• **Task to complete**: Here are the records. Write out exactly the lines between the one holding "This screenshot has height=577, width=599." and the one holding "Open search filter", inclusive.

Pixel coordinate grounding data
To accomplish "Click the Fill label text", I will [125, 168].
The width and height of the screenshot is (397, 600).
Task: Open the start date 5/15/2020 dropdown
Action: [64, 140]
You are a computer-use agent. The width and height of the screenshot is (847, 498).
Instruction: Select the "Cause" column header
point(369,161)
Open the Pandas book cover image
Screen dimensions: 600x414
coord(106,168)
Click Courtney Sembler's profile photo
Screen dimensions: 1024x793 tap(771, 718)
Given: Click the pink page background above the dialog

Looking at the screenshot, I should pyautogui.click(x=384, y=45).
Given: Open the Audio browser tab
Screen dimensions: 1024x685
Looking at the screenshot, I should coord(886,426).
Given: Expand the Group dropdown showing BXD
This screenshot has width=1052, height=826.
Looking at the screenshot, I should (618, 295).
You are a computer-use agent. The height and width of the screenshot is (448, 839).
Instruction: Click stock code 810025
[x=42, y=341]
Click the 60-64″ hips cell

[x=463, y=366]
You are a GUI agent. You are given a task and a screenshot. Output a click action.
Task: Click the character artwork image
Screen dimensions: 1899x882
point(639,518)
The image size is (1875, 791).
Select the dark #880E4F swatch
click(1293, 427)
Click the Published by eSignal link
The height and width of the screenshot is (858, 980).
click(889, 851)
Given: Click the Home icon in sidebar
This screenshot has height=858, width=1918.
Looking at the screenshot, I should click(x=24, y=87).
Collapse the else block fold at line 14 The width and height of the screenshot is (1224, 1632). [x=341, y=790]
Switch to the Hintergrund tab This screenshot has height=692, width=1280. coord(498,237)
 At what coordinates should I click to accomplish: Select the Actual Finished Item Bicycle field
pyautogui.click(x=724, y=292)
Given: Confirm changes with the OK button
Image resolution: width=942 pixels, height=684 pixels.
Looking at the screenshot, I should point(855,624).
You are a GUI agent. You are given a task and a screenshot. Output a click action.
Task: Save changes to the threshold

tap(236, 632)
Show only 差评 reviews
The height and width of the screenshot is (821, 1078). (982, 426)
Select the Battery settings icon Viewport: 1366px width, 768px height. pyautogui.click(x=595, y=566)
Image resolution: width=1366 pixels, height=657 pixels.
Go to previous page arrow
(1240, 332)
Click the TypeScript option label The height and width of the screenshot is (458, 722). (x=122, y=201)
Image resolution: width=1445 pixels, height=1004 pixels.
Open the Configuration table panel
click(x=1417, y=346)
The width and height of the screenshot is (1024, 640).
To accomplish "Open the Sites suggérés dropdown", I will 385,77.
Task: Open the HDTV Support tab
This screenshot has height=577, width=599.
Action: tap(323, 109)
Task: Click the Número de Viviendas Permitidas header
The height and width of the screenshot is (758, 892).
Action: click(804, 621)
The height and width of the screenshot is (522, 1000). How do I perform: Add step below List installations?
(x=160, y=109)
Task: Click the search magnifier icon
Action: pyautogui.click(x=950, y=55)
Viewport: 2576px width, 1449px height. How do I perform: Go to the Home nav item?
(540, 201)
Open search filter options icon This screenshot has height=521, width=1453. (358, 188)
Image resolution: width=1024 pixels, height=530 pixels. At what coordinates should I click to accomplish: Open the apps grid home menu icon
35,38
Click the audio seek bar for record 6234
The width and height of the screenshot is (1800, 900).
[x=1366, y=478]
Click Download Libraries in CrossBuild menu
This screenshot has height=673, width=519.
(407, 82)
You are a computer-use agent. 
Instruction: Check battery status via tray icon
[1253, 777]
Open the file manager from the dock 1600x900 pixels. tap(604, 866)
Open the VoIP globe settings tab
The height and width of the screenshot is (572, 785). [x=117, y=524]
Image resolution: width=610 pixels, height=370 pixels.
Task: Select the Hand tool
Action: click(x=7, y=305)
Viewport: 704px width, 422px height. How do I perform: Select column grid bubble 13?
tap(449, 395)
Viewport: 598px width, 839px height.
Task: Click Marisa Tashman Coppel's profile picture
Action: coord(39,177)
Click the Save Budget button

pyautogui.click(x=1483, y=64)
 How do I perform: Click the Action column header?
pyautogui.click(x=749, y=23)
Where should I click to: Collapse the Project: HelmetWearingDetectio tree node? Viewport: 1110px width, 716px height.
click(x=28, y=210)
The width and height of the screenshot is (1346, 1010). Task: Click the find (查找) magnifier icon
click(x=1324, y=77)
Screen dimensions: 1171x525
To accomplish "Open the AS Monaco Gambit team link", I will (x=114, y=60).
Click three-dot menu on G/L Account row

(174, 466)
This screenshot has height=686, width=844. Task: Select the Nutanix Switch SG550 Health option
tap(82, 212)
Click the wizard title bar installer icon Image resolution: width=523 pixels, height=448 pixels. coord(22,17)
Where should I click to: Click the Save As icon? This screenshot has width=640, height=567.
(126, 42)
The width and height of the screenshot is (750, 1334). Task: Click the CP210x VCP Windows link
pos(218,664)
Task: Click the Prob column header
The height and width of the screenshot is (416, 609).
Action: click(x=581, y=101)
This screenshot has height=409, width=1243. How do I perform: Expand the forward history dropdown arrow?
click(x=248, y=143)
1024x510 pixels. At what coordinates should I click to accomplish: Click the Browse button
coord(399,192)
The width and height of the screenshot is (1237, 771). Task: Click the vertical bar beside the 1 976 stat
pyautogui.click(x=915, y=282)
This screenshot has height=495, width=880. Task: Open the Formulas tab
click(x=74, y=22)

• **Worked solution**:
This screenshot has height=577, width=599.
Action: tap(323, 109)
Task: Click the Número de Viviendas Permitidas header
The height and width of the screenshot is (758, 892).
Action: click(804, 621)
The height and width of the screenshot is (522, 1000). How do I perform: Add step below List installations?
(x=160, y=109)
Task: Click the search magnifier icon
Action: pyautogui.click(x=950, y=55)
Viewport: 2576px width, 1449px height. How do I perform: Go to the Home nav item?
(540, 201)
Open search filter options icon This screenshot has height=521, width=1453. (358, 188)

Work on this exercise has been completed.